Риторика и учение об искусстве. Отношение Аристотеля к религии


Некоторого рода среднее положение между «практическими» науками и науками о творчестве занимает риторика. А именно, с одной стороны она определяется как учение об искусстве, а с другой стороны, — как ветвь диалектики и политики или этики, применение диалектики для целей политики. Задача оратора состоит в убеждении слушателей через вероятные основания; задача риторики же — в техническом руководстве к этой деятельности в различных областях, на которые направлена совещательная, судебная и убеждающая речь.

Поэтому главный отдел риторики составляет учение об ораторских доказательствах, которому посвящены I и II книги «Риторики»; по сравнению с этим делом, Аристотель приписывает лишь подчинённое и условное значение тому, в чем риторика доселе привыкла, главным образом, искать свою силу — возбуждению гнева или сострадания, изяществу речи, искусности изложения.

Из изящных искусств Аристотель, по-видимому, обсуждал в специальных работах только поэзию; и так как его «Поэтика» дошла до нас лишь в неполном виде, то из сочинений нашего философа нельзя извлечь не только законченной эстетической теории, но и законченного учения об искусстве. Основное понятие современной эстетики — понятие красоты — остаётся у Аристотеля столь же неопределённым, как и у Платона, и не различается точнее от блага. Искусство Аристотель, подобно Платону, подводит под понятие подражания; но то, что оно изображает через подражание, есть, согласно Аристотелю, не чувственное явление, а внутренняя сущность вещей, не то, что фактически совершилось, а то, что должно совершаться согласно природе данного предмета: образы искусства суть типы общих законов; и потому поэзия ценнее и ближе стоит к философии, чем история.

И именно на этом основано её своеобразное действие. Аристотель различает, прежде всего в отношении музыки, четвероякое употребление искусства: оно может служить для развлечения, для нравственного развития, для интеллектуального удовольствия, сопоставляемая с и для «очищения», и всякое искусство может быть использовано в одном из этих направлений; однако, простое развлечение никогда не может быть последней целью искусства; три же остальные его действия все основаны на том, что художественное произведение на индивидуальном примере выражает и делает наглядным общие законы.

Точно так же и катарсис (очищение), то есть освобождение от вредных душевных движений, нельзя усматривать вместе с Бернайсом и другие, только в том, что аффектам даётся возможность разрядиться через проявление при созерцании художественного произведения; художественное очищение, в отличие от иного, может быть обусловлено лишь таким возбуждением душевных движений, при котором последние подчиняются твёрдой мере и закону и с личных переживаний и состояний направляются на то, что общее всем людям. В этом смысле надлежит понимать знаменитое определение трагедии.
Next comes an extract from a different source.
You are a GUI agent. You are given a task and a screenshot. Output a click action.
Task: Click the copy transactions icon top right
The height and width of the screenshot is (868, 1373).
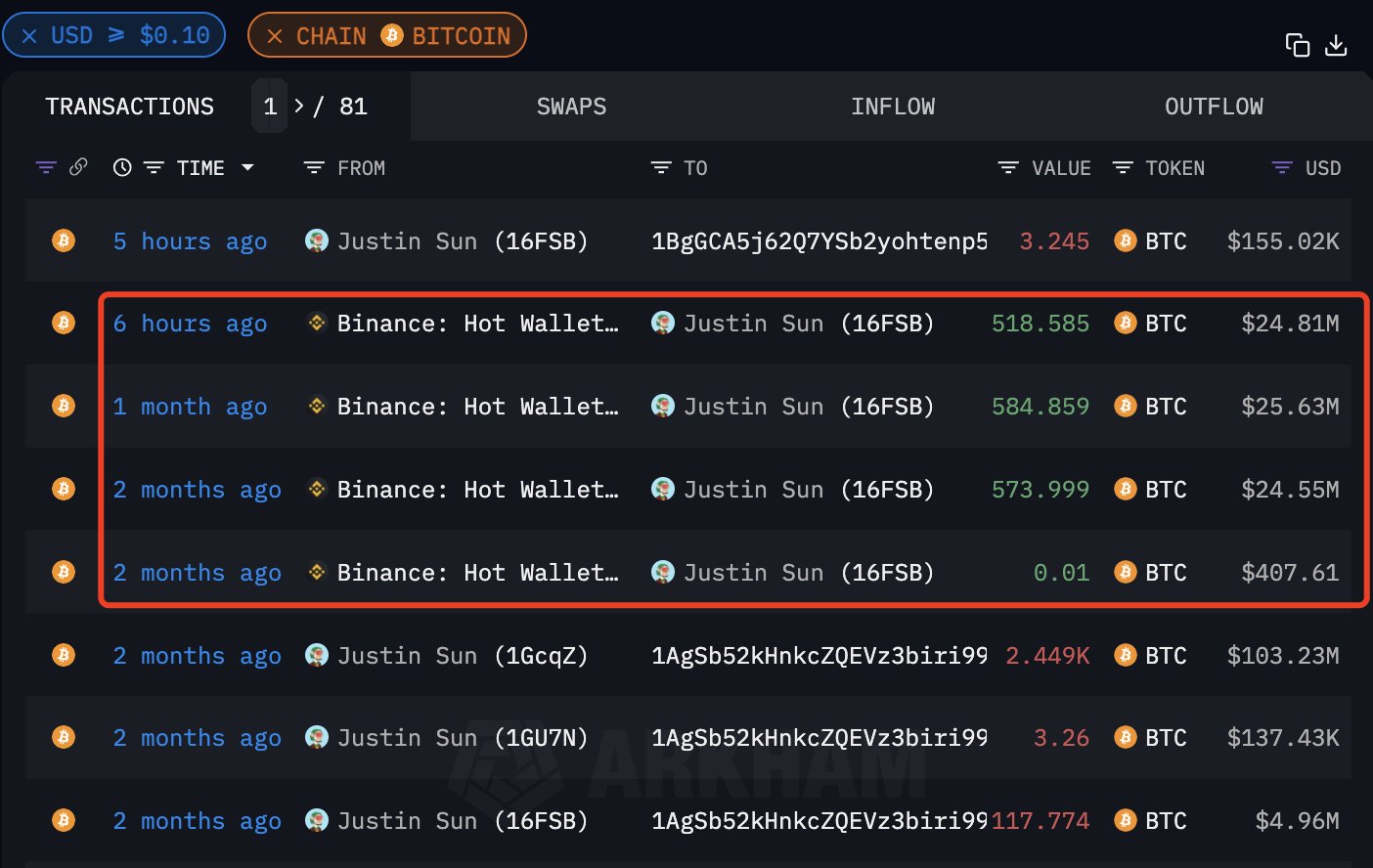[1298, 44]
О религии Аристотель высказывался лишь мимоходом. Его собственная теология есть абстрактный монотеизм, который исключает всякое вмешательство божества в ход мира; и если он и находит в природе и её обусловленной целью деятельности, и ещё яснее — в человеческом духе — нечто божественное, то все же он далёк от мысли сводить какие-либо явления к иным причинам, кроме естественных, и в его системе нет места для сократовской веры в провидение даже в той форме, в которой её усвоил себе Платон. Точно так же у него нет и веры в посмертное воздаяние. Он признает в божестве последнее основание связи, порядка и движения мироздания, но все частные явления в мире должны быть объяснены из чисто естественных причин; он поклоняется божеству, восхищается им и любит его, но не требует от него взаимной любви и особой заботы о себе.

В религии своего народа он, конечно, усматривает нечто истинное, как во всяком общераспространённом и давнишнем убеждении; но эта истина заключается только в вере в божество и в божественную природу неба и звёзд; «всё же остальное — мифические придатки», которые философ выводит частью из склонности людей к антропоморфическим представлениям, частью из политического расчёта. Но он хочет, чтобы в государстве сохранялась существующая религия, и он не требует никаких её преобразований, вроде тех, которые считал необходимыми Платон.